Texte présenté.
★ ★ ★

Publié le 15/06/2014 par Dimitra Bouras / Catégorie: Entrevue

Rappelons-nous… Le 31 décembre 2011, le cinéma Arenberg fermait ses portes. Malgré une pétition soutenue par les cinéphiles bruxellois pour sauver une des quelques rares salles d'Art et Essai de la capitale, la décision fut brutale.Cinédit, l'association qui gérait l'endroit, devait quitter les lieux et fermer cette salle vieille de 30 ans. La pilule fût plus facilement acceptée du public puisque la salle n'allait pas réellement fermer, elle changeait de propriétaire et serait encore plus cinéphile et performante. De cette mort annoncée, il y eut deux résurgences ; le cinéma Galeries et l'Arenberg Cinéma Nomade. Après deux années de fonctionnement dans sa nouvelle structure errante, nous sommes allés rendre visite à Thierry Abel, toujours aux commandes de l'association Cinédit, accompagné de Caroline Genart, permanente sur le terrain. Avec eux, nous retraçons l'histoire. Que s'est-il passé après la fermeture des salles, qu'en est-il advenu de l'asbl, qu'est-ce que le Smala ? Toutes ces questions que nous voulions élucider.

Thierry Abel : Le cinéma Arenberg a toujours défendu les mêmes positions qu'un centre culturel. Nous n'étions pas une salle commerciale. Notre projet était de développer une vraie politique éditoriale de défense et d'illustration du cinéma. L'asbl Cinéditfournissait un travail d'éducation à l'image considérable, même s'il était moins visible. C'était une manière de s'insérer dans le tissu social, de travailler à cette idée d'émancipation et de transmission.

C'est pourquoi nous pensions que le cinéma d'art et d'essai devait devenir non-marchand. Nous avons dû, dans les années 80, 90 et jusqu'à aujourd'hui, nous inventer un quotidien dans le monde tel qu'il était et non pas tel que nous l'avions rêvé quand nous avions vingt ans. Ce qu'on appelle globalement et d'une façon assez large « le cinéma d'auteur » en Europe, est développé avec des fonds publics, y compris quand ce sont des télévisions qui participent à son financement. Tandis qu'on arrive à une relation purement de marché au moment où les films sont proposés aux spectateurs. C'est ce maillon-là qui, à notre avis, ne convient pas. Tant qu'on restera dans une vision mercantile, la création, la diversité des regards, l'inventivité, la réflexion sur les formes et y compris le regard sur ce monde n'auront pas de place, car ce processus avance vers une standardisation.

★ ★ ★

Données enregistrées.

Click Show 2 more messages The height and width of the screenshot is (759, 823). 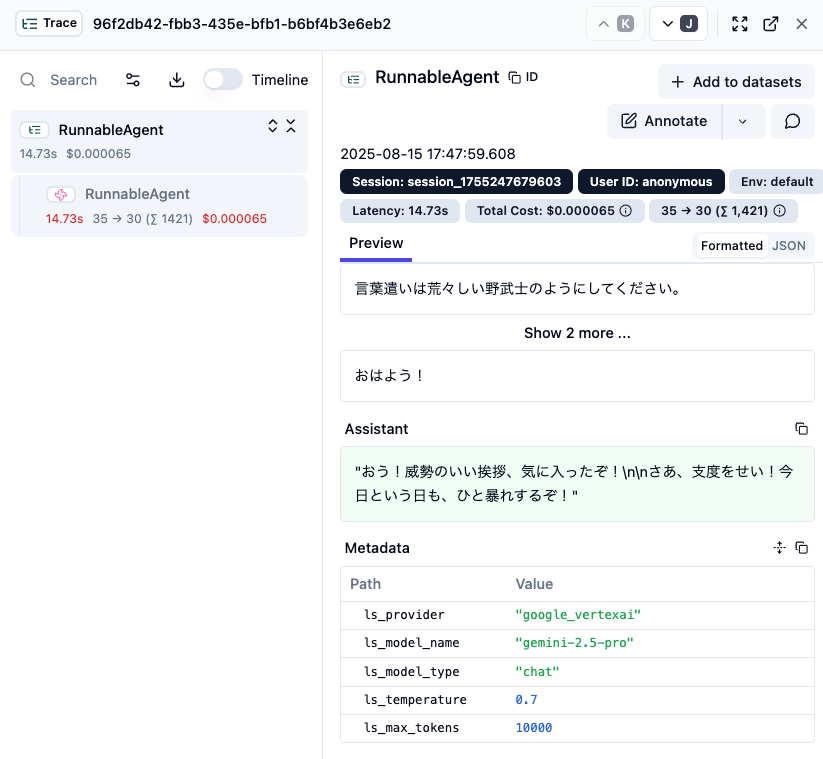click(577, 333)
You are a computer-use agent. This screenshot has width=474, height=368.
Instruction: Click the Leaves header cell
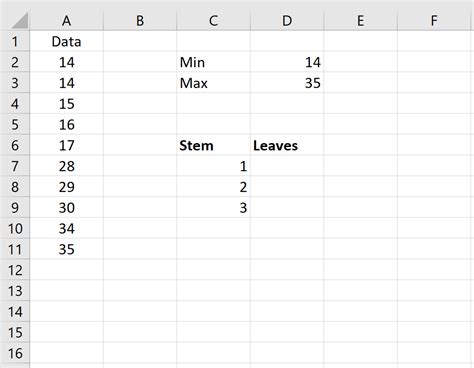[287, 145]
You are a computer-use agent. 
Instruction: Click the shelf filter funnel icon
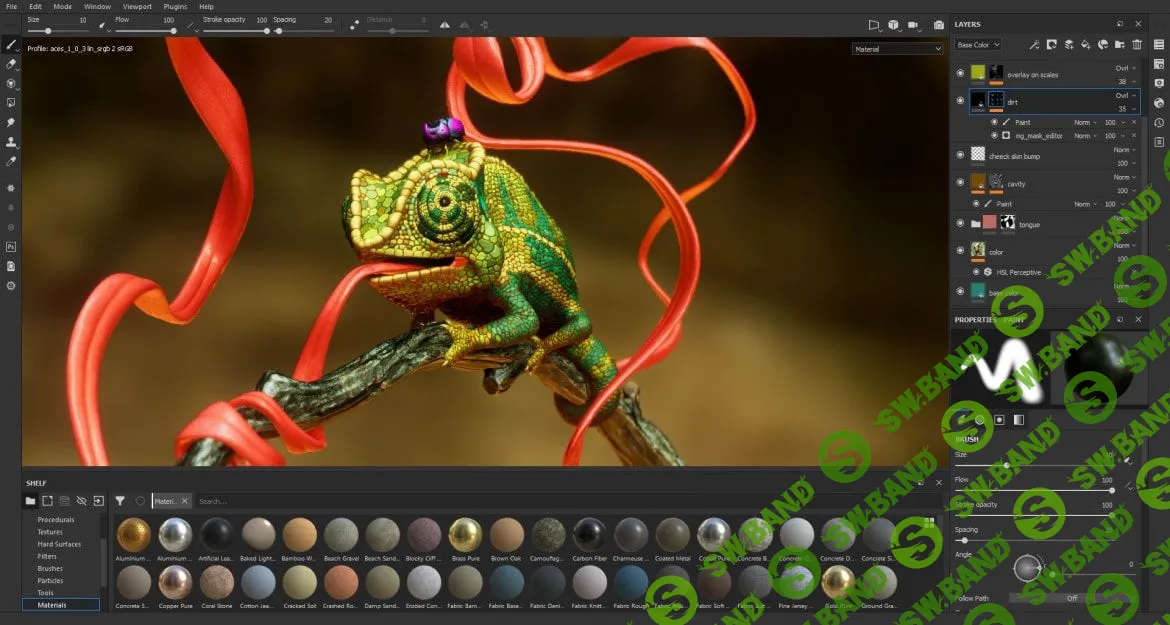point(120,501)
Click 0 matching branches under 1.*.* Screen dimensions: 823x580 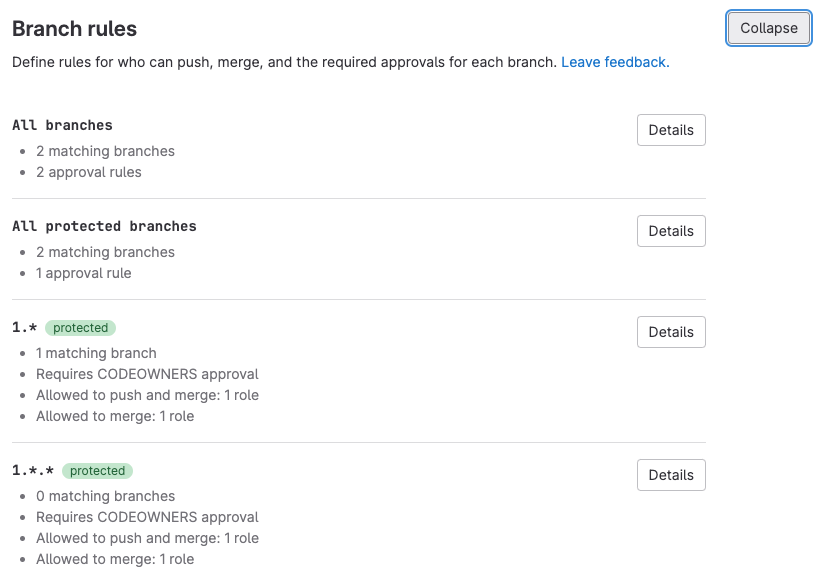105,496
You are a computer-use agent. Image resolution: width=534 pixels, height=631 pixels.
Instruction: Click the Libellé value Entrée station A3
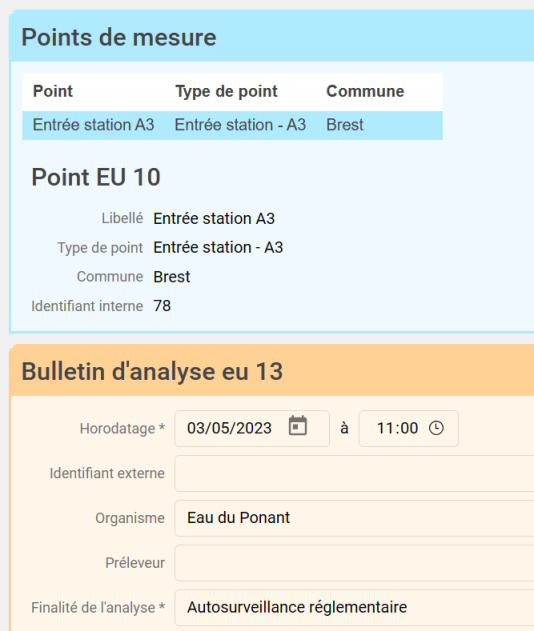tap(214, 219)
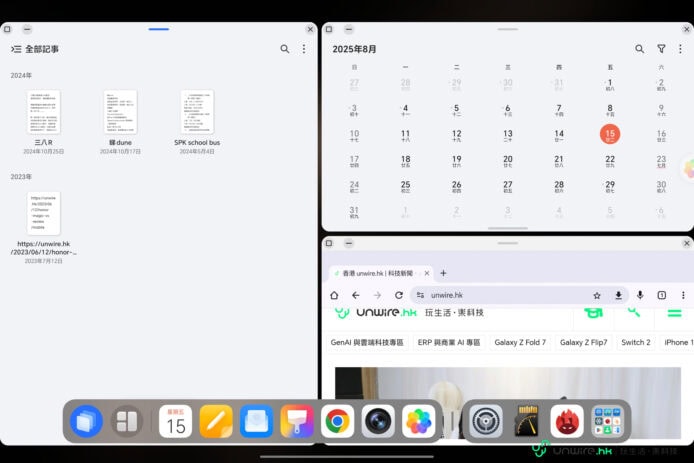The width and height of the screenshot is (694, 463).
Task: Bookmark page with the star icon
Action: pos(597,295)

★ ★ ★

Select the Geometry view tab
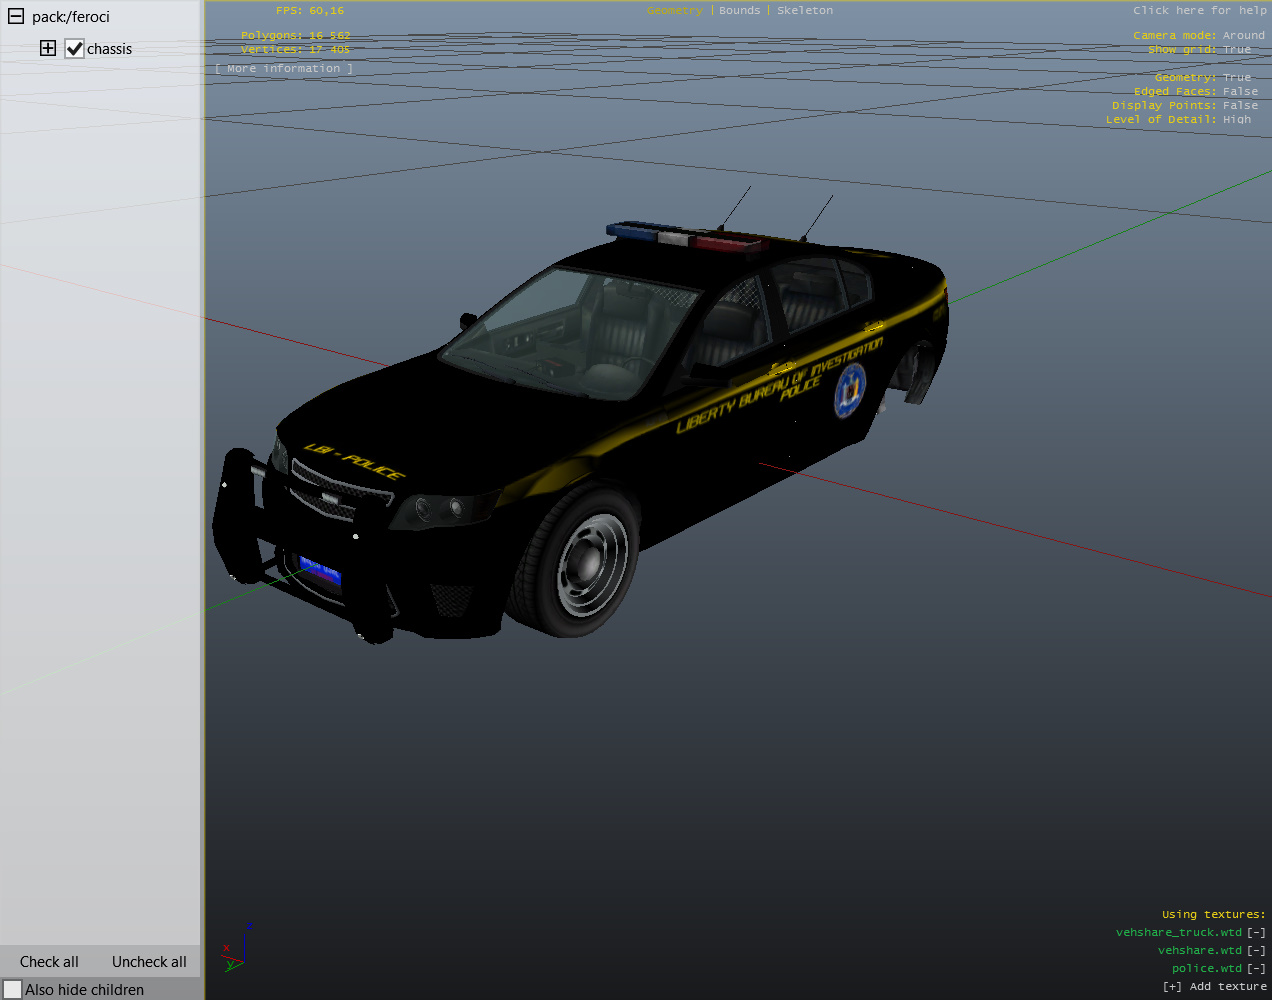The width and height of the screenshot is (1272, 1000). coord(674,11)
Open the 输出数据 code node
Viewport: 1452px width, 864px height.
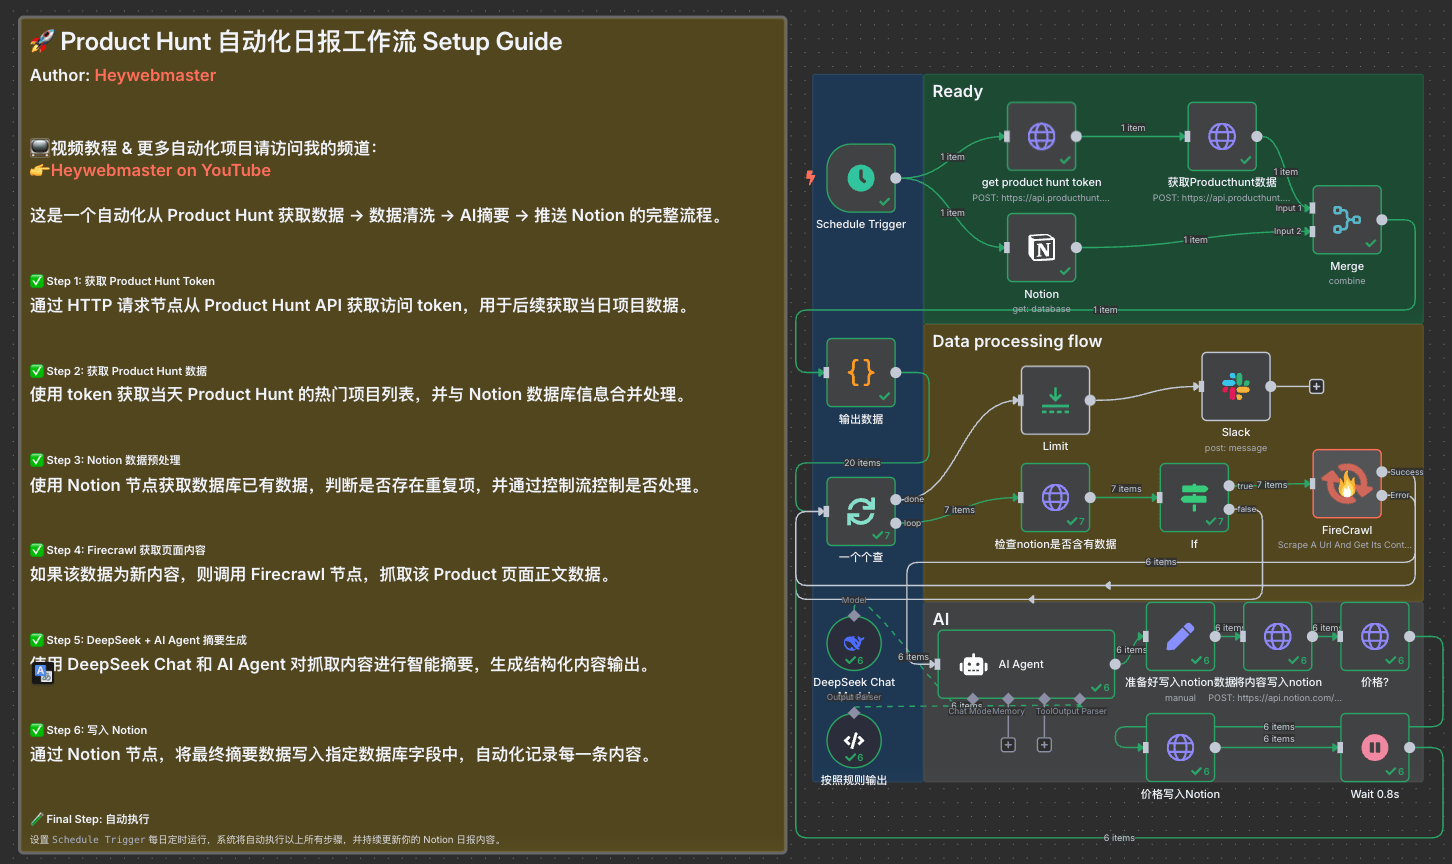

★ ★ ★

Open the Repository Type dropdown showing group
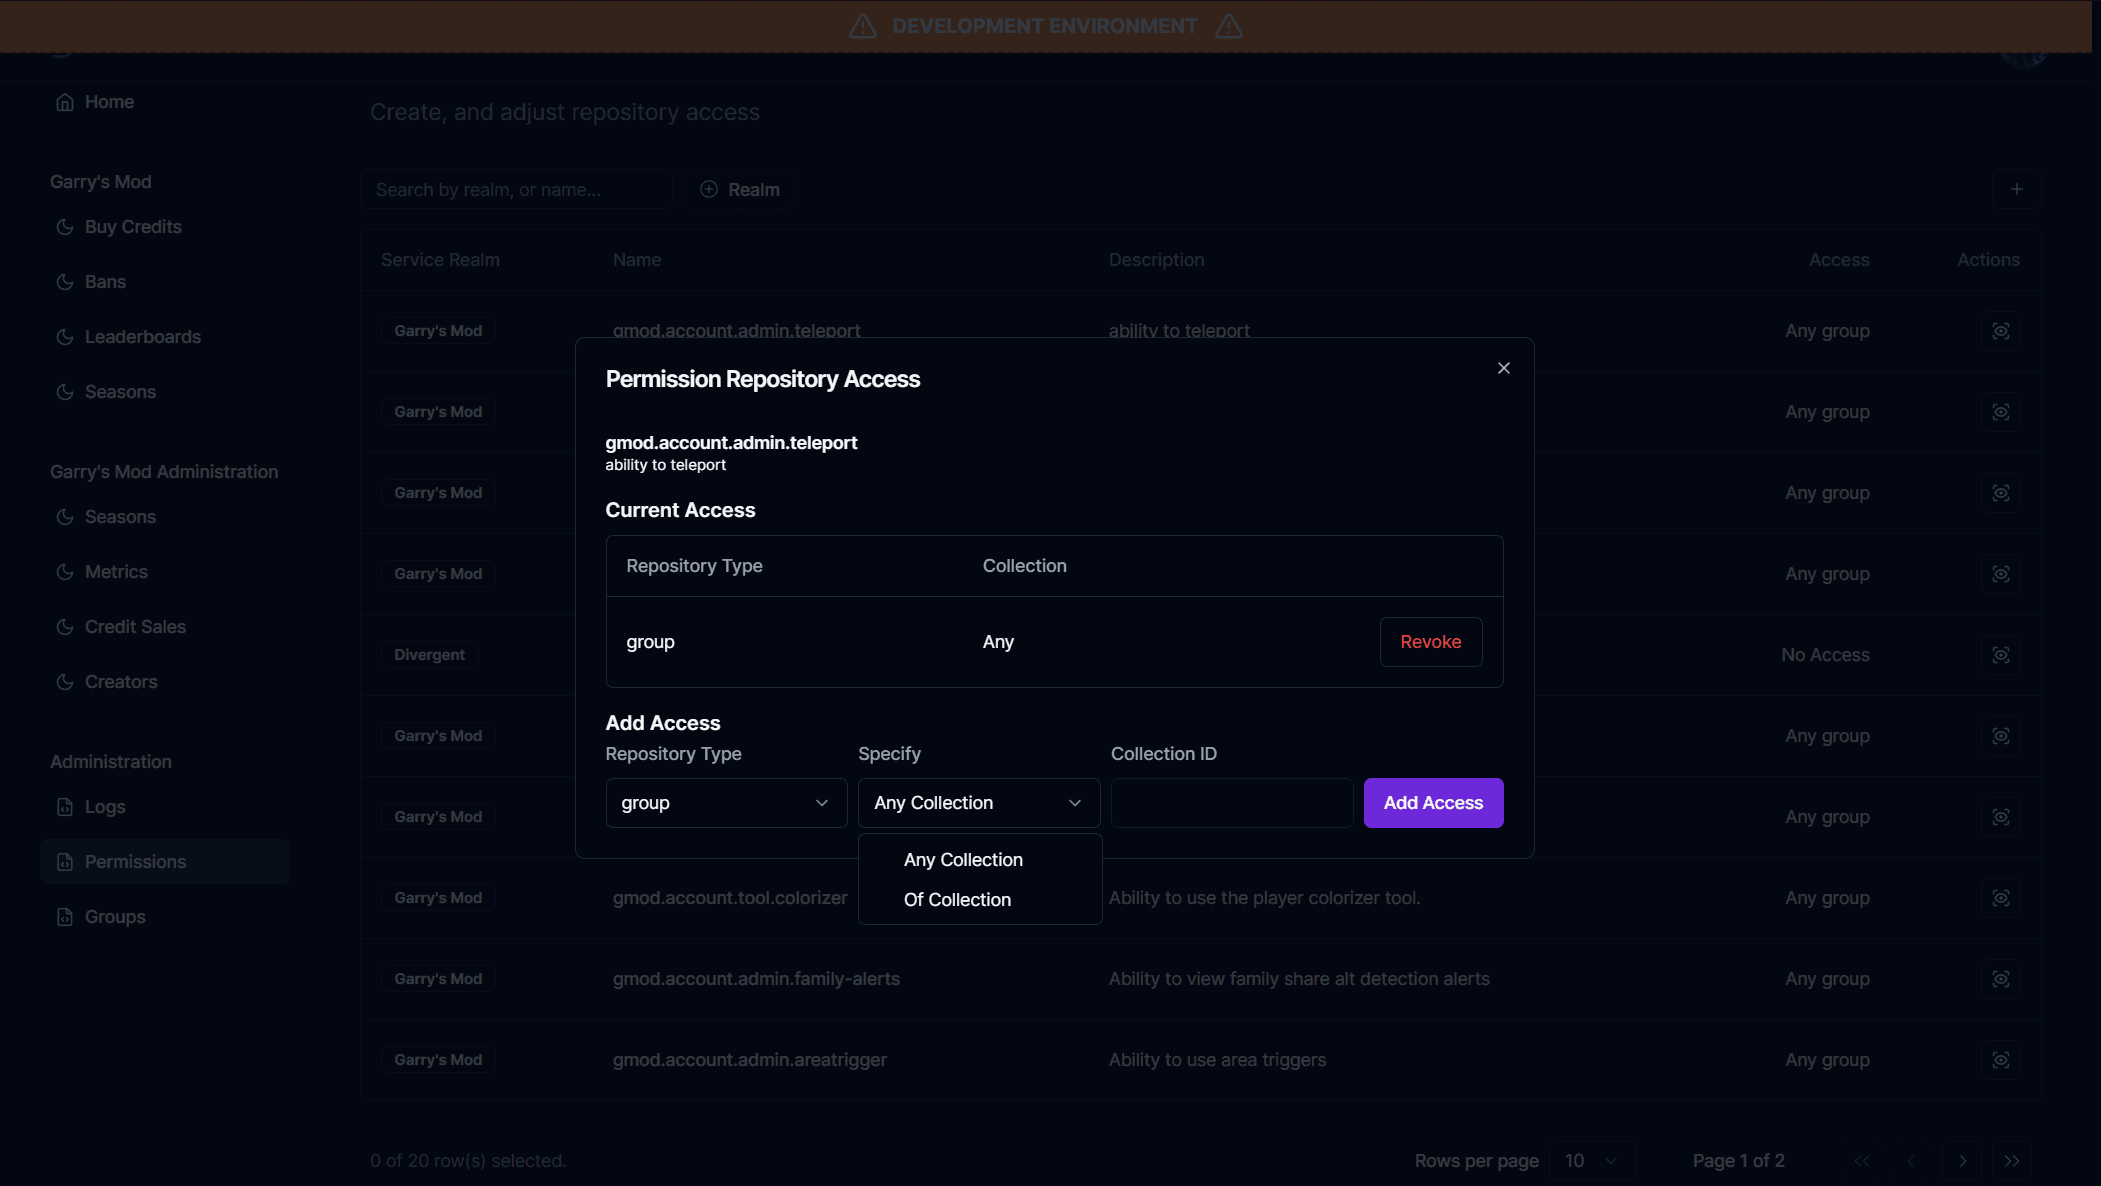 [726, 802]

★ ★ ★

D'après l'entrevue sur le cinéma Arenberg, quelles sont les deux résurgences nées de la fermeture de la salle ?

Le cinéma Galeries et l'Arenberg Cinéma Nomade.